= Source passage =
++++++++++++++++++++
This contract was subsequently extended by the following stipulation, dated the 10th day of July, 1888:
"It is mutually agreed by the parties to the within agreement that this contract shall extend to and include the ore contained on and above the second and third levels, as named therein, with the exception that the merchantable iron ore extracted under this contract shall contain at least 58 per cent (fifty-eight per cent) or upwards of metallic iron."
The firm commenced the work soon after this contract was entered into and continued it until the 11th of October of that year. On February 11, 1889, they began this action in the Circuit Court of the State of Michigan for the county of Gogebic, to recover for work done and damages sustained. The defendant removed the case to the Federal court, where issue was joined, and the case went to trial before a jury, which, on September 16, returned a verdict for the plaintiffs in the sum of $5943.79. Pending the proceedings in the trial court one of the plaintiffs, Joseph H. Johns, died, and the suit was revived in the name of John Humble and James Johns, the surviving partners. Upon the verdict as returned judgment was entered, and to reverse such judgment the defendant sued out this writ of error.
The claims of the respective parties, as stated by the court in its charge to the jury, are briefly these: Plaintiffs claimed, first, an amount unpaid for ore mined in September and October; second, wages which they had paid during certain periods when they were delayed in the prosecution of the work by the fault of the defendant; and third, the profits which they would have made if the defendant had not prevented them from completing the contract. On the other hand, the defendant claimed first, excessive freights paid by reason of a failure on the part of the plaintiffs to produce the ore seasonably; second, damages for a failure to bring out that per cent of the ore which by the contract plaintiffs had agreed to take out of the mine; and third, damages on account of the unskilful working of the mine.
++++++++++++++++++++
[Stored data]

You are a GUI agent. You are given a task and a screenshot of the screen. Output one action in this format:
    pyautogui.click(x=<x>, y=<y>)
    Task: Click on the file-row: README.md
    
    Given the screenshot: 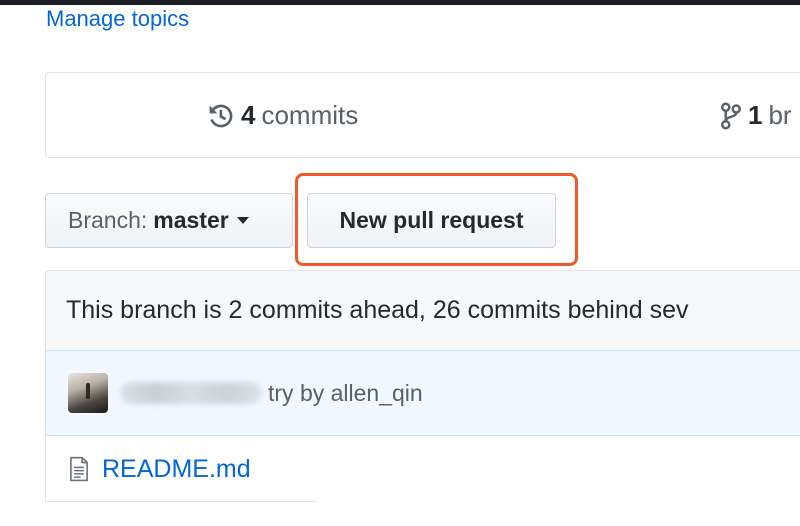 What is the action you would take?
    pyautogui.click(x=422, y=469)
++++++++++++++++++++
= Exercise objective =
Answer these questions about the mining contract case:
1. Under the stipulation dated July 10, 1888, what minimum percentage of metallic iron did the merchantable ore have to contain?
2. On what date did the jury return its verdict, and for what sum?
3. Which plaintiff died while the proceedings were pending in the trial court?

= Answer to this exercise =
1. At least 58 percent.
2. September 16, for $5943.79, in favor of the plaintiffs.
3. Joseph H. Johns.